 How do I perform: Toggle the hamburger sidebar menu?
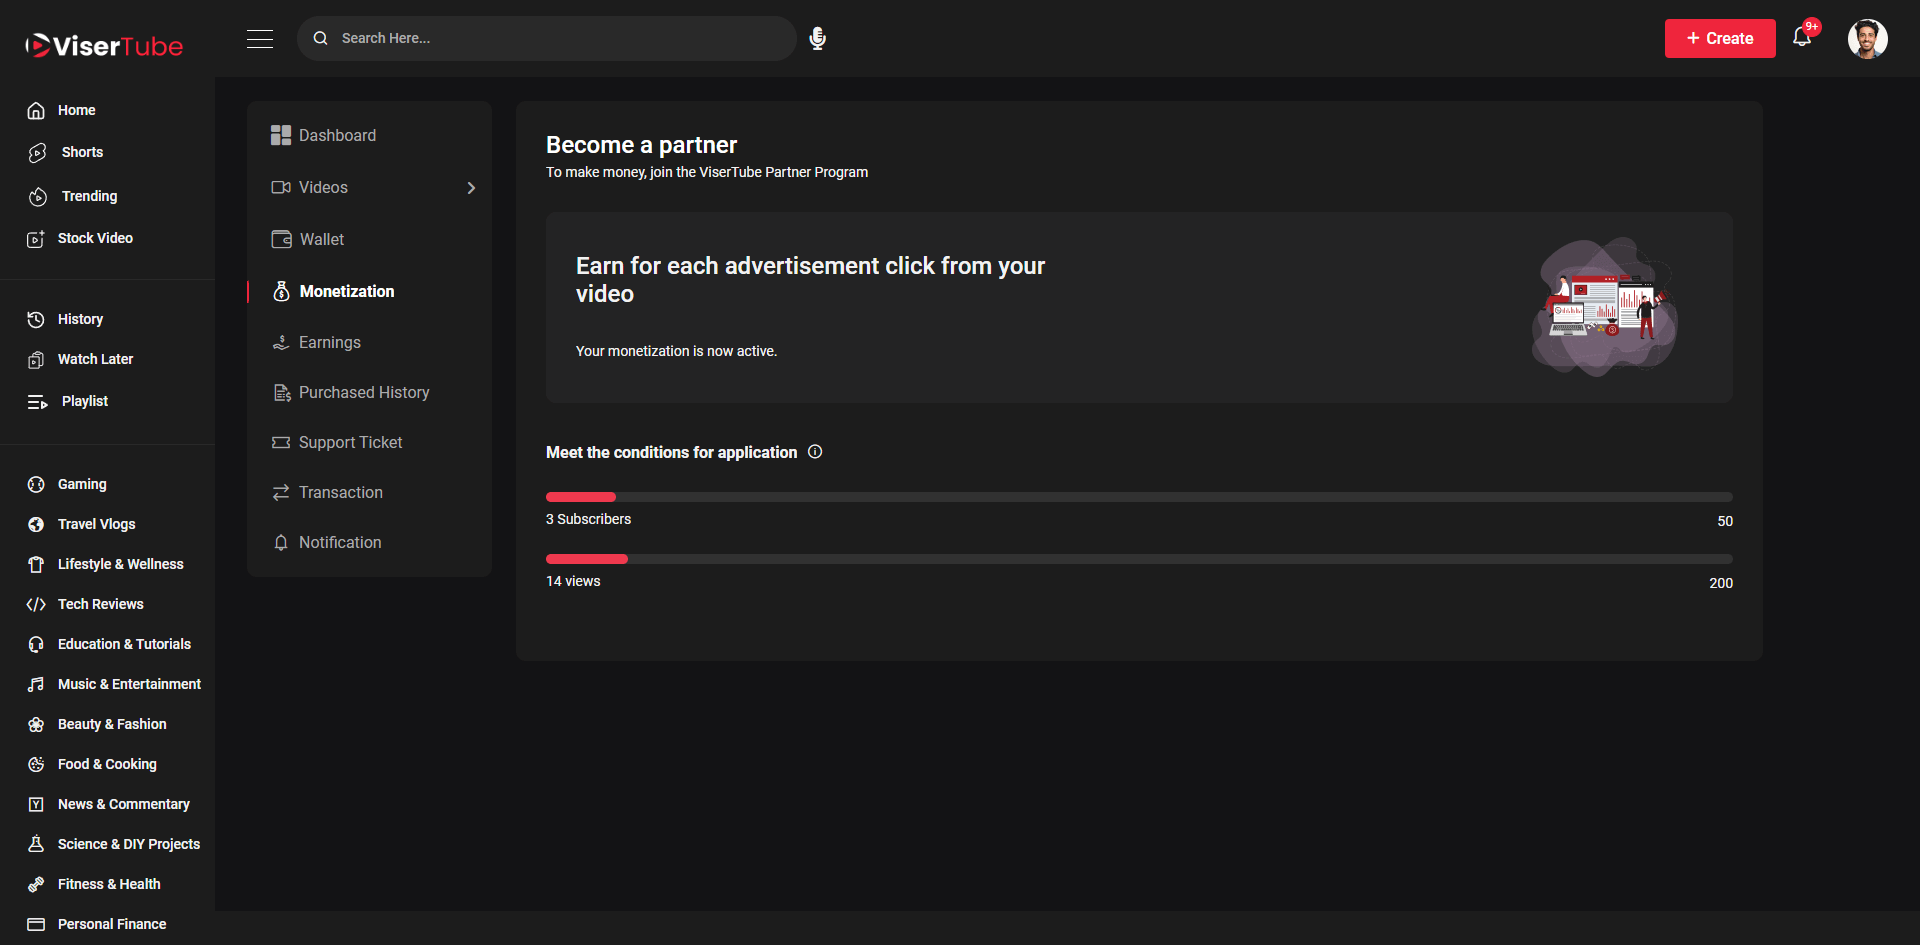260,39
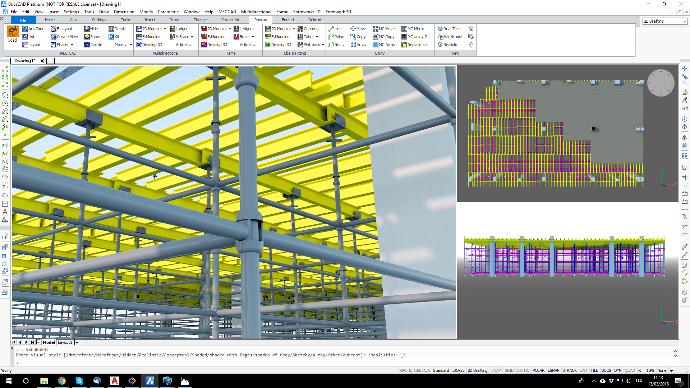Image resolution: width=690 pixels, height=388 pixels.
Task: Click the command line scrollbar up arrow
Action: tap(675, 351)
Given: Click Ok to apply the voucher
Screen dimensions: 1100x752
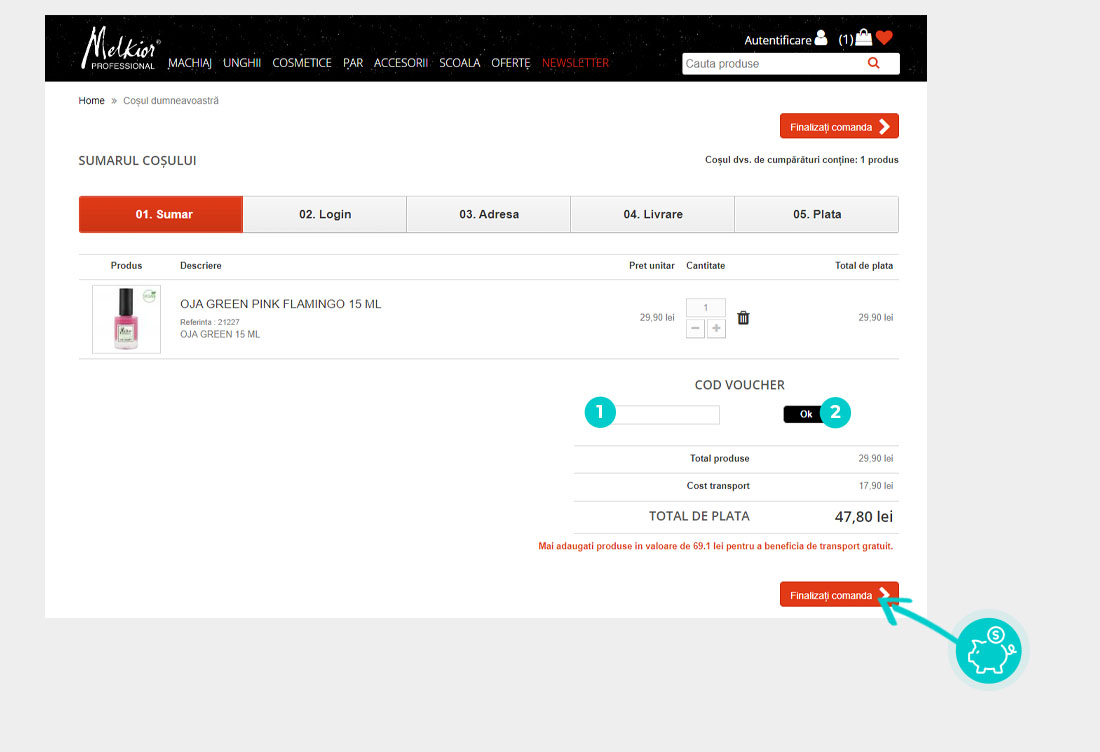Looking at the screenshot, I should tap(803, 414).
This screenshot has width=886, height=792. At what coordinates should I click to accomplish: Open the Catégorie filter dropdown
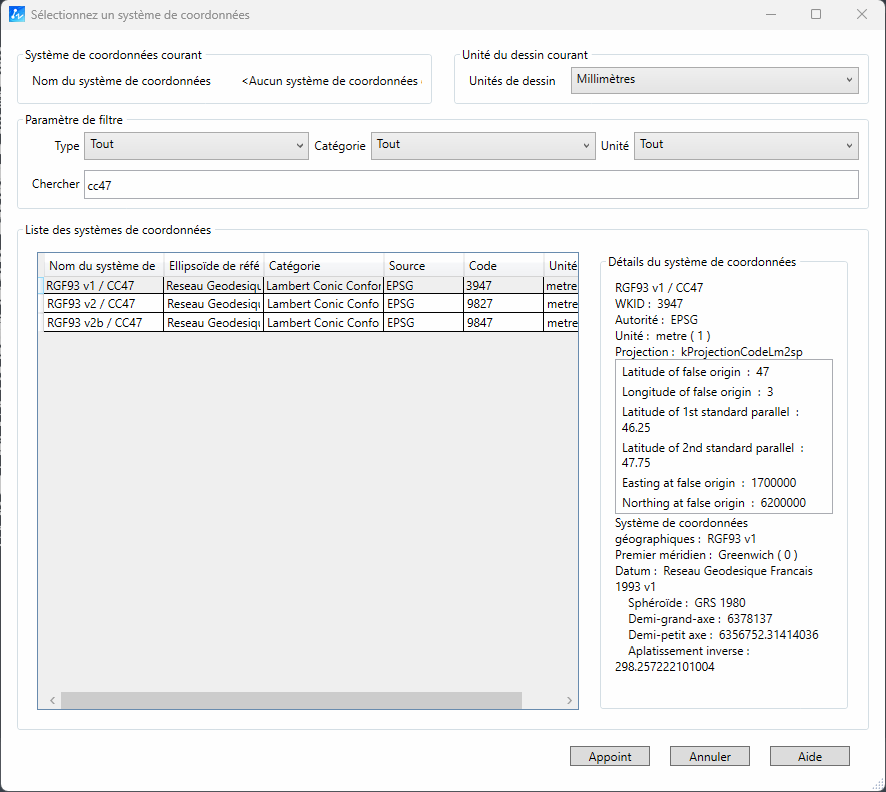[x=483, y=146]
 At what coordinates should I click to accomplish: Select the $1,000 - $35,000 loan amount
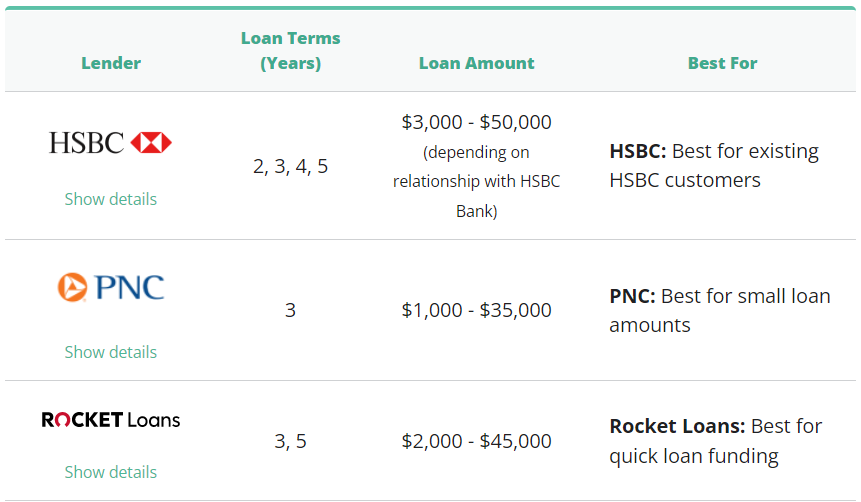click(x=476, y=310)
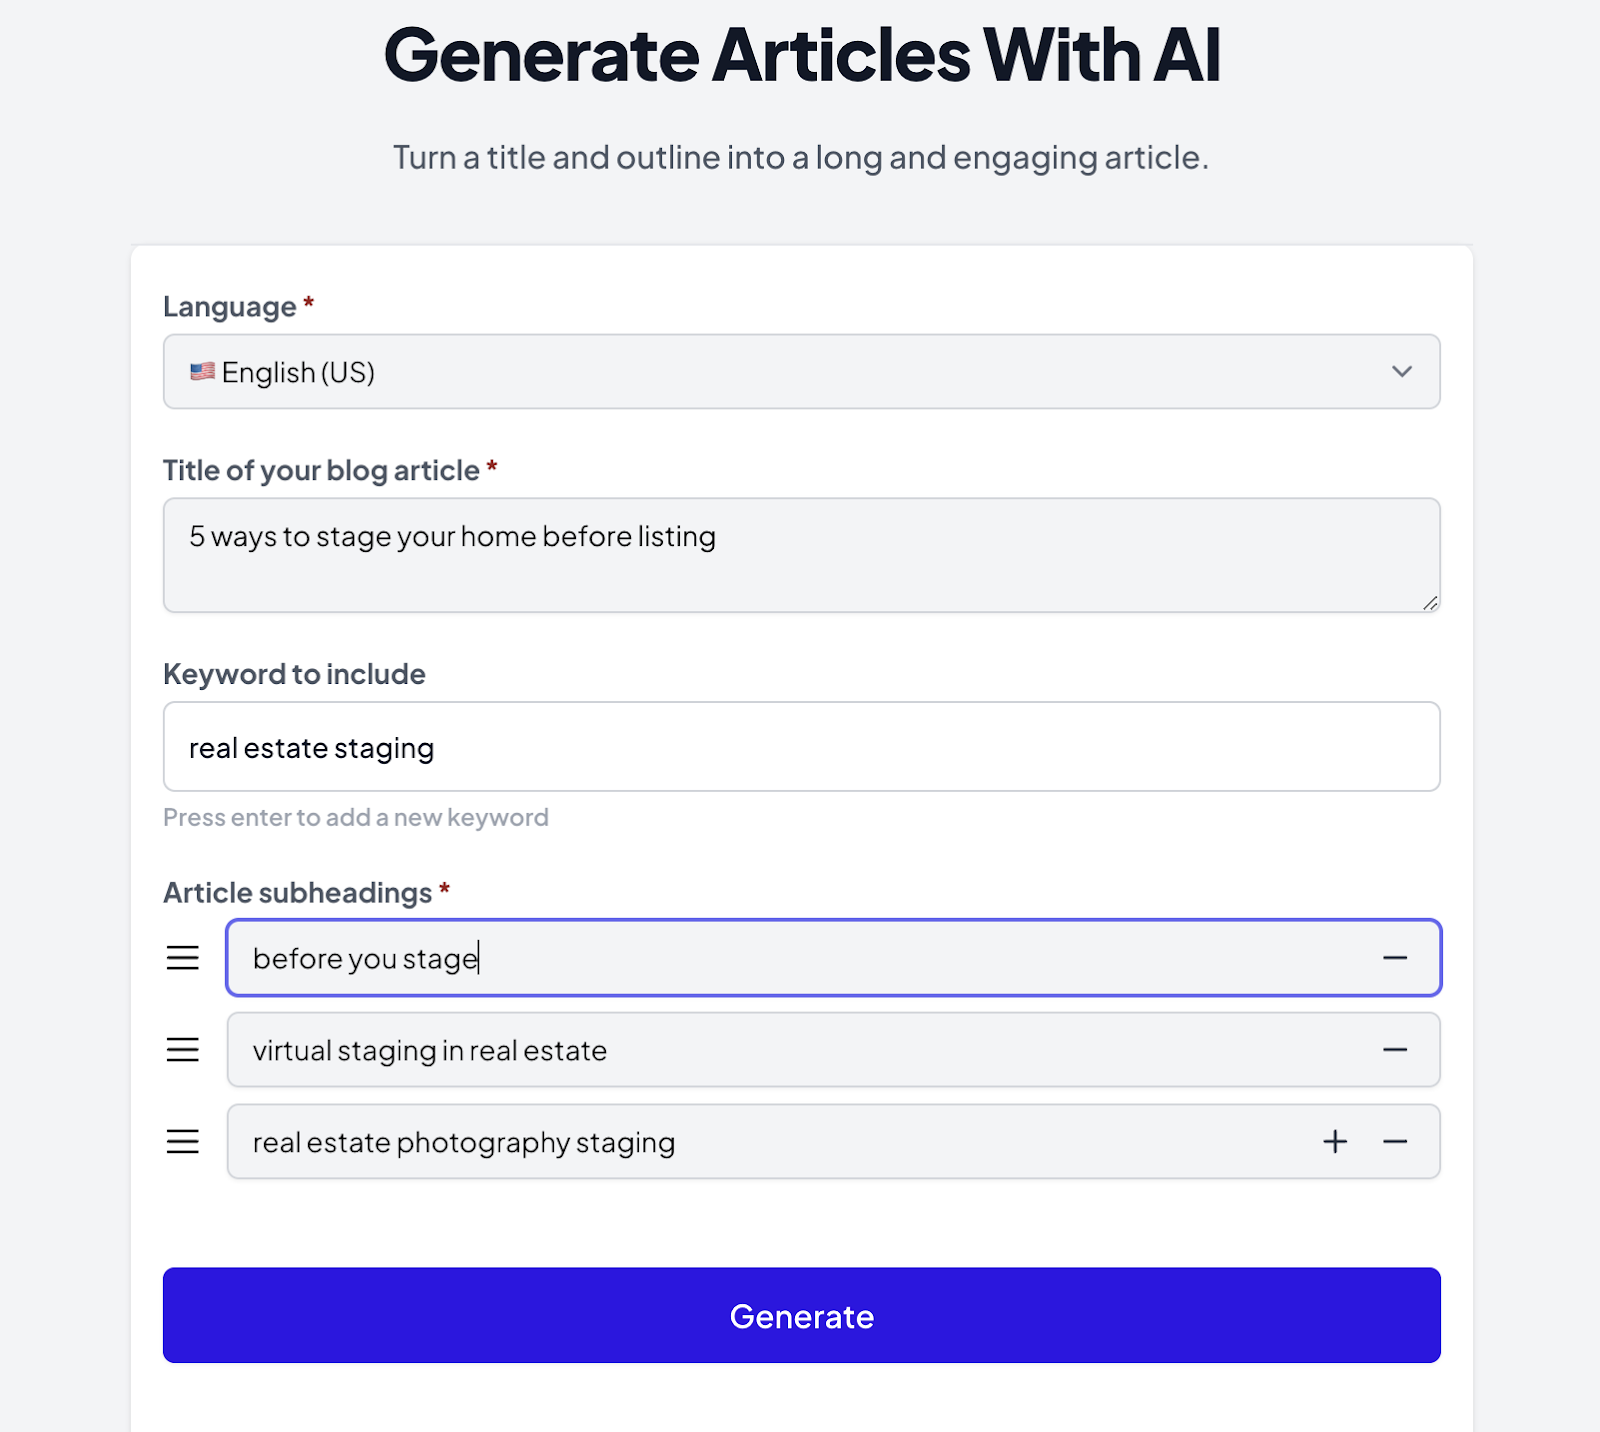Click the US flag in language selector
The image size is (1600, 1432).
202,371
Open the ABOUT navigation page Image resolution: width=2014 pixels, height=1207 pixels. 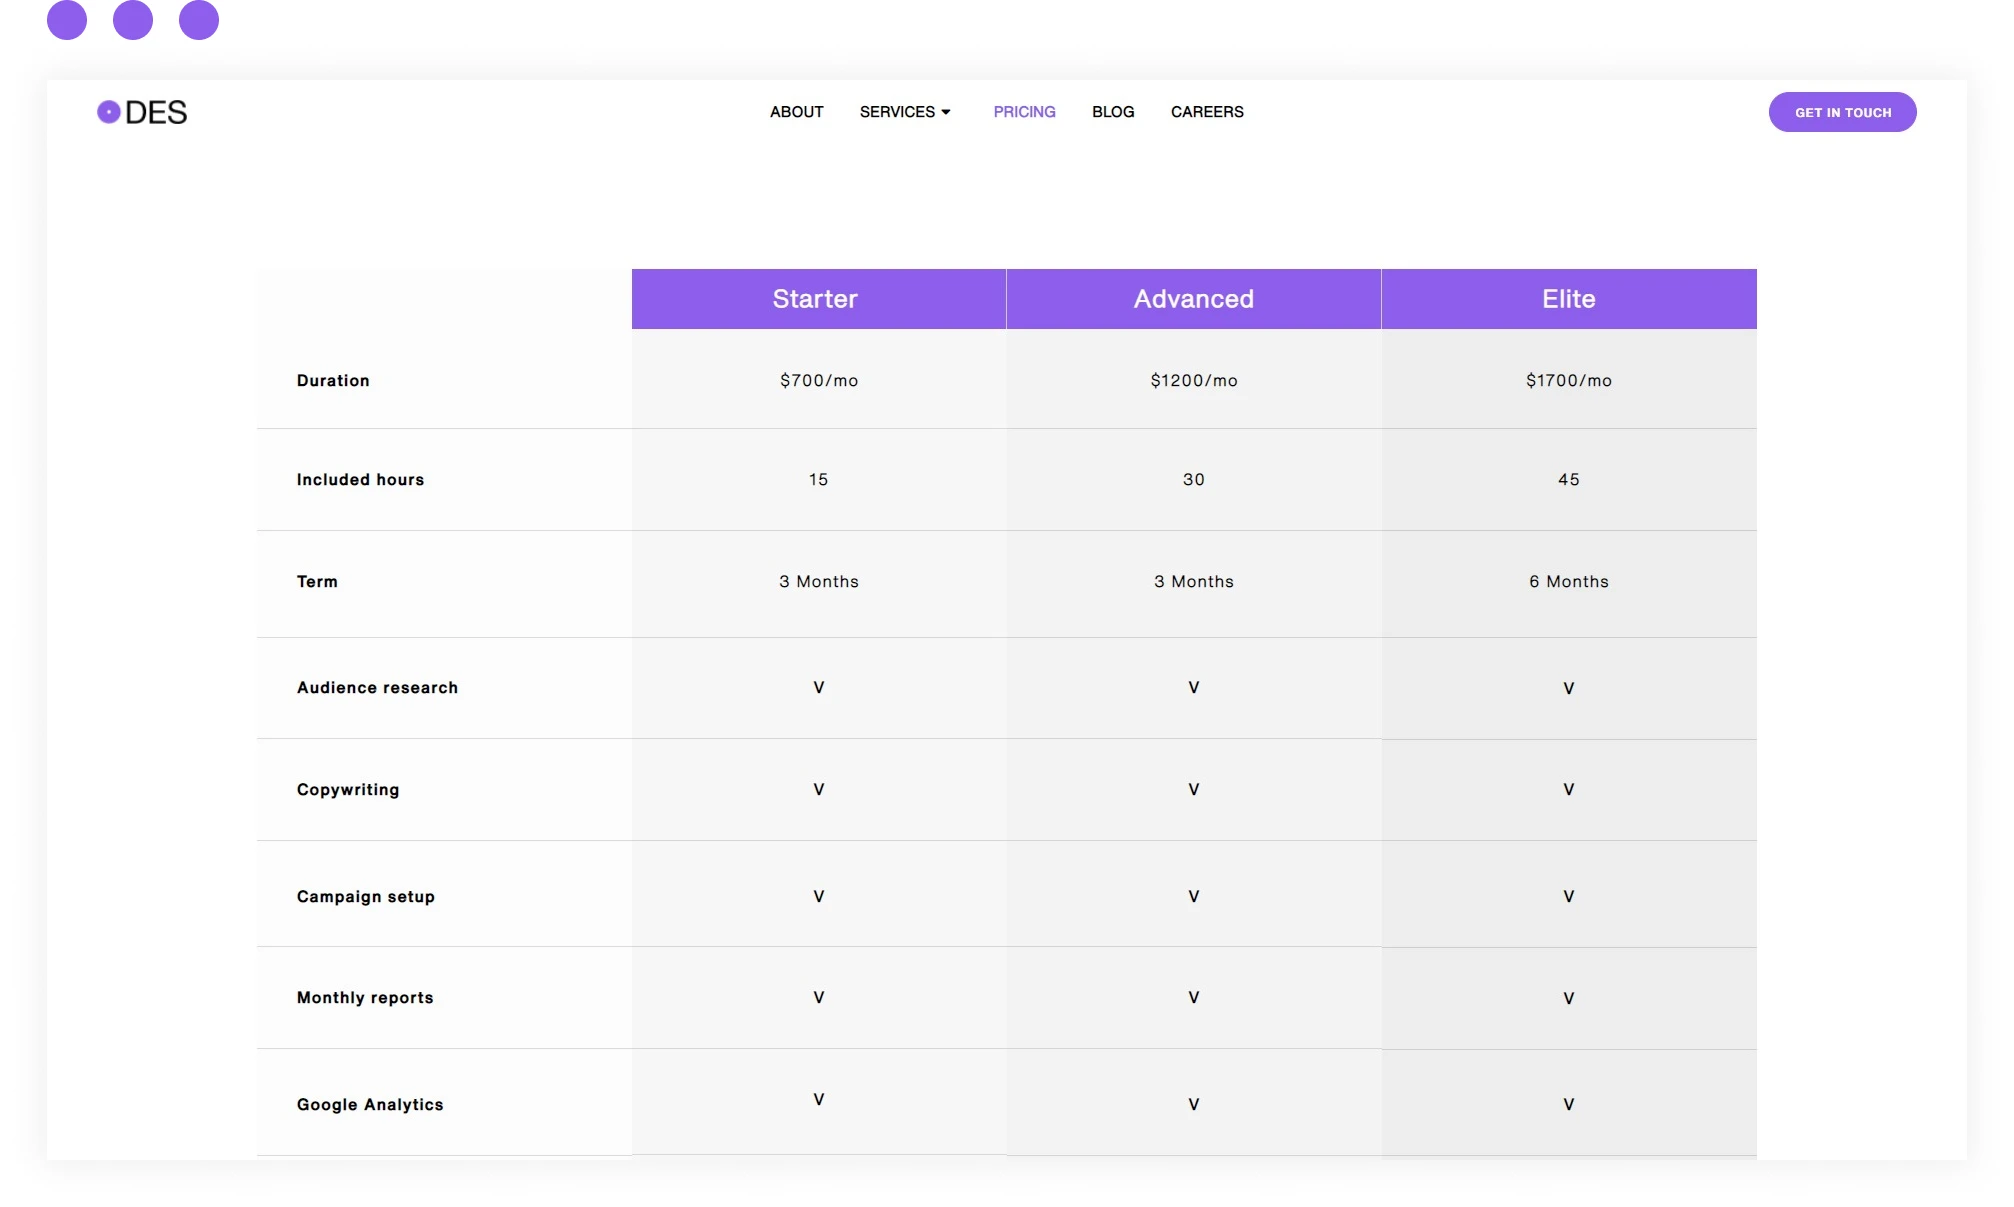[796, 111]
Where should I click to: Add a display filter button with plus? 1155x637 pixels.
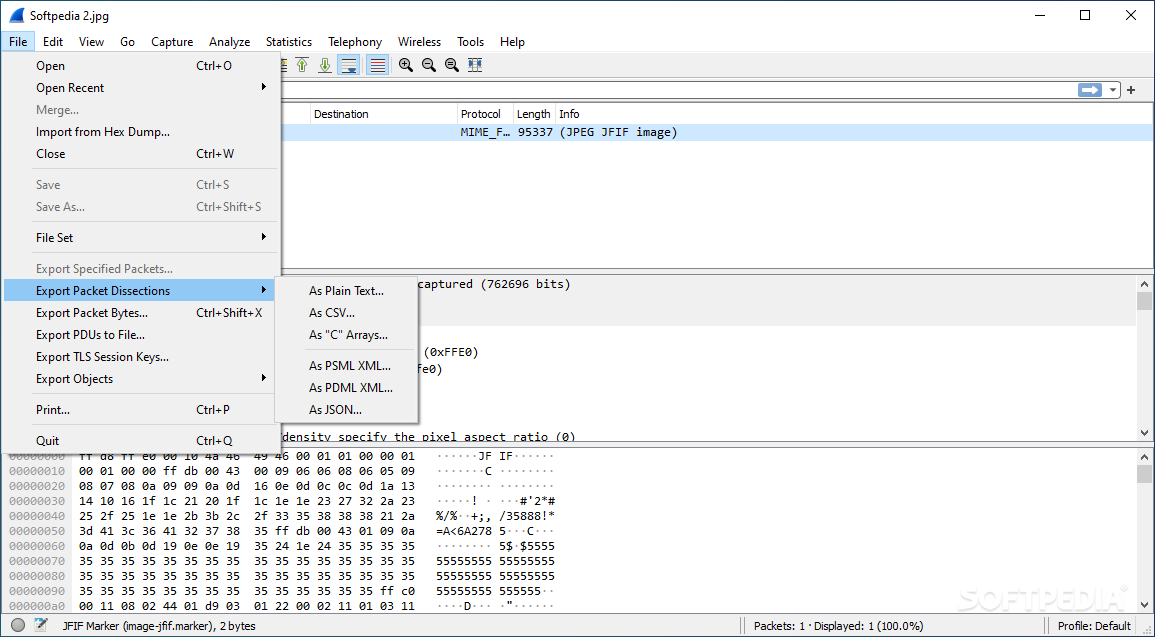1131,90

+++

__AIM OF THE EXERCISE__. In the records above, find the line containing "Where should I". Reproduce it and every line after it through the last line, omitting pictures.

__COMPLETED EXERCISE__.
Where should I click to: Add a display filter button with plus? 1155x637 pixels.
1131,90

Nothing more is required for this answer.